From the first line through the line containing "118S (105, 463)", transcribe the records exactly and include no other lines.
*** SOURCE INFORMATION
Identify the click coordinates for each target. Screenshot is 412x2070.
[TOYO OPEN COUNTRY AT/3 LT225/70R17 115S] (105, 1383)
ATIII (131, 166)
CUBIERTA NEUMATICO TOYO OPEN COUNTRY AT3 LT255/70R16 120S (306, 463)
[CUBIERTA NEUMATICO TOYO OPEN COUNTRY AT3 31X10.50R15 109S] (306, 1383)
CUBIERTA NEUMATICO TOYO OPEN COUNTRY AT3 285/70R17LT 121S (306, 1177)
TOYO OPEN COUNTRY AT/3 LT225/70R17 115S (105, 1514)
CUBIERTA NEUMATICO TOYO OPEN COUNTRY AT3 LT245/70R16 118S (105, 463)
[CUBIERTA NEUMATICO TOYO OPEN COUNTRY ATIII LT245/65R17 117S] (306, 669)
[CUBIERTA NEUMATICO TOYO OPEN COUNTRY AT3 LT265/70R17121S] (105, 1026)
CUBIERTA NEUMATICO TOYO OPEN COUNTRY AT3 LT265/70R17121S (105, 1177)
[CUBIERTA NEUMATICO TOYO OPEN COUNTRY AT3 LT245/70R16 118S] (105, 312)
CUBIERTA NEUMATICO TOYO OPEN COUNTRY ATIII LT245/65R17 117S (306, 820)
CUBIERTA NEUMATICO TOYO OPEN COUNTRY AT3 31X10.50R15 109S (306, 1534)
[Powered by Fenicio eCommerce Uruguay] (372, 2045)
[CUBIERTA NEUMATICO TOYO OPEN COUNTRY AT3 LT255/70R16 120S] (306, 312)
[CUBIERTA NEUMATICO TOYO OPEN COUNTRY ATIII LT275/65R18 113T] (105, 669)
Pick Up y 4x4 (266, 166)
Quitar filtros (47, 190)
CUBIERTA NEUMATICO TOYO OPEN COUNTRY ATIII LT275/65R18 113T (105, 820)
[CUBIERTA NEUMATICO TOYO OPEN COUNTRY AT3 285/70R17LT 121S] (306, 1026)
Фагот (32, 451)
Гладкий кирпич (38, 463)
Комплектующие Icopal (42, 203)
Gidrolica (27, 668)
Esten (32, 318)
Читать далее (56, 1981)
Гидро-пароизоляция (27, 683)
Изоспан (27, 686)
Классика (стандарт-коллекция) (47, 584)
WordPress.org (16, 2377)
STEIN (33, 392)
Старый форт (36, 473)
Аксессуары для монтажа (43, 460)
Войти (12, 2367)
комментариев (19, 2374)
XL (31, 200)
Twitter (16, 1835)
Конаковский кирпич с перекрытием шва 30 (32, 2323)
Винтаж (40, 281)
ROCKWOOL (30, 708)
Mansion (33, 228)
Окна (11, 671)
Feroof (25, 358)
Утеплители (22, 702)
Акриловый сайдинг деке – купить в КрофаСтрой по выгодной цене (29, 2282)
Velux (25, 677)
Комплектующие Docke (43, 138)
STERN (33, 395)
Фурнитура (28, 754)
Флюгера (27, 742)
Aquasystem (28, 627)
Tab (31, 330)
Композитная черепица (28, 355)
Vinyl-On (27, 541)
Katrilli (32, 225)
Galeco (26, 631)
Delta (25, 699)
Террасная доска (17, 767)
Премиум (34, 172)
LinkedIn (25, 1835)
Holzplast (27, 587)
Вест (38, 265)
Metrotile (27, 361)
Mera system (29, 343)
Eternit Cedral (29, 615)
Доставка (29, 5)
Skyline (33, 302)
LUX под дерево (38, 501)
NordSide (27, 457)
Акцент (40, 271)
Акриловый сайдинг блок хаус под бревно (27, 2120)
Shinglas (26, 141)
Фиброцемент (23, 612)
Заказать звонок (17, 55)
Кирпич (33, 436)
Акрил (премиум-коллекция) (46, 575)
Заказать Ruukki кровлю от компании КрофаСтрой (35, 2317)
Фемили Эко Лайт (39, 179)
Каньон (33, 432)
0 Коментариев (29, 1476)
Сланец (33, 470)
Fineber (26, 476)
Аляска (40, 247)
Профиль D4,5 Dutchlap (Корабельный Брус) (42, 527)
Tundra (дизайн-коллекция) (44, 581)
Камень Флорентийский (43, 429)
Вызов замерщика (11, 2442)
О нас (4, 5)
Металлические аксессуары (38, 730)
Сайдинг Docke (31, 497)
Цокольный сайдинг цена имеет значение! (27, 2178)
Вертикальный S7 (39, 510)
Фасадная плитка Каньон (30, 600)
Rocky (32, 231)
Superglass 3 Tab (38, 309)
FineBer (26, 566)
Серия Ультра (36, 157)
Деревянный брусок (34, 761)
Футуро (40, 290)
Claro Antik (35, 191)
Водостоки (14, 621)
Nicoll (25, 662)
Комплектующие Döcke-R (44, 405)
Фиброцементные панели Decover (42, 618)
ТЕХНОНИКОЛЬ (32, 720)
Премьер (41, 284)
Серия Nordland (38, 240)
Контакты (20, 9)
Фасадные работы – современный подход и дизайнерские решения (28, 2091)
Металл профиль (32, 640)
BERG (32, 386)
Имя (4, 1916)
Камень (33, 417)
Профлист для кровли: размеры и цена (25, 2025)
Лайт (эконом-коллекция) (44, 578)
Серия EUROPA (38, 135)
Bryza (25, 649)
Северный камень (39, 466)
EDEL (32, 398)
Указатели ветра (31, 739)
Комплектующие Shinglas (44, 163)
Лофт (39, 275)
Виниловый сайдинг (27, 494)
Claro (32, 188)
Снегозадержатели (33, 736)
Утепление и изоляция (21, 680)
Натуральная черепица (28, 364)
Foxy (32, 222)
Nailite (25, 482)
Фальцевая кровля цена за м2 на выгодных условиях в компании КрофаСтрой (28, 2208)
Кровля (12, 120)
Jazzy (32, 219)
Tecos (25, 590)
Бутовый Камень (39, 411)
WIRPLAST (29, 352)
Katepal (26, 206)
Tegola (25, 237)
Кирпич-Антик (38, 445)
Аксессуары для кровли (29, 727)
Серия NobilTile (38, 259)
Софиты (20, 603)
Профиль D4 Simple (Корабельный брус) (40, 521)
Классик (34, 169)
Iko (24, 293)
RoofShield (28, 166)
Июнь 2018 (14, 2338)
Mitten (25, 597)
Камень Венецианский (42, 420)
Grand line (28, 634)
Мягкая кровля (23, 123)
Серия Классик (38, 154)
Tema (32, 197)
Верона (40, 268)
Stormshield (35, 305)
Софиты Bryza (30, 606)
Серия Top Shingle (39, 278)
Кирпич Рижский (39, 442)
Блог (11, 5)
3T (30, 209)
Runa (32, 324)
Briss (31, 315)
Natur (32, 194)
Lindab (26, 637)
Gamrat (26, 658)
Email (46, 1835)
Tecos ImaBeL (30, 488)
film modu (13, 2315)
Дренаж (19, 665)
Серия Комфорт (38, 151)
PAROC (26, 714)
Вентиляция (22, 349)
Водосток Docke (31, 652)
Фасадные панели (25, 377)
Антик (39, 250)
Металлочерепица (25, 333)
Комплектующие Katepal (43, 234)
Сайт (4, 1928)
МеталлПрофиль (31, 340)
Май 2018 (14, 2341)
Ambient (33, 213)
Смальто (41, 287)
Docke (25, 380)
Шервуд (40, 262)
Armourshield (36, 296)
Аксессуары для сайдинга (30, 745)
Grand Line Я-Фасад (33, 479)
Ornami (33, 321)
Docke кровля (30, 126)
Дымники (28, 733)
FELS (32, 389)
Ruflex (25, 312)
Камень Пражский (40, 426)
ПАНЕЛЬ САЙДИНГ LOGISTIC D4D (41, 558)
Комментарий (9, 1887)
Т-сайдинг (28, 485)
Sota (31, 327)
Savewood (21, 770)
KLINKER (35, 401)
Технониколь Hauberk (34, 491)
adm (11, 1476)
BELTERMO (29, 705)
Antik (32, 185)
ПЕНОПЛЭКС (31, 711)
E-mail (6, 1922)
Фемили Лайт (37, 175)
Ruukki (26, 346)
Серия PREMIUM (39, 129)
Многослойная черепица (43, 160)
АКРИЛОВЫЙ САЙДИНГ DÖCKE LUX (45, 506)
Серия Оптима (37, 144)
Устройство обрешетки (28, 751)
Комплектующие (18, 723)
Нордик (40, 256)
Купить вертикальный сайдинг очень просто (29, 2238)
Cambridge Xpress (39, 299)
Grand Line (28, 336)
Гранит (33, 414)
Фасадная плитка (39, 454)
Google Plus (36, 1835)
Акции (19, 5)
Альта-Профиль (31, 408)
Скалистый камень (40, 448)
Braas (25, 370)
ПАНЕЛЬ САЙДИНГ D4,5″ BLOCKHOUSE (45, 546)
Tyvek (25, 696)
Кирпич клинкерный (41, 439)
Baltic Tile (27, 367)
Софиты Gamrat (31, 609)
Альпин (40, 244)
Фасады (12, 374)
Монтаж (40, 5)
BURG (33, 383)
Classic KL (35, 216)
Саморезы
******
__THE ANSWER__:
Identify the click coordinates for each target. Screenshot is 412x2070.
[TOYO OPEN COUNTRY AT/3 LT225/70R17 115S] (105, 1383)
ATIII (131, 166)
CUBIERTA NEUMATICO TOYO OPEN COUNTRY AT3 LT255/70R16 120S (306, 463)
[CUBIERTA NEUMATICO TOYO OPEN COUNTRY AT3 31X10.50R15 109S] (306, 1383)
CUBIERTA NEUMATICO TOYO OPEN COUNTRY AT3 285/70R17LT 121S (306, 1177)
TOYO OPEN COUNTRY AT/3 LT225/70R17 115S (105, 1514)
CUBIERTA NEUMATICO TOYO OPEN COUNTRY AT3 LT245/70R16 118S (105, 463)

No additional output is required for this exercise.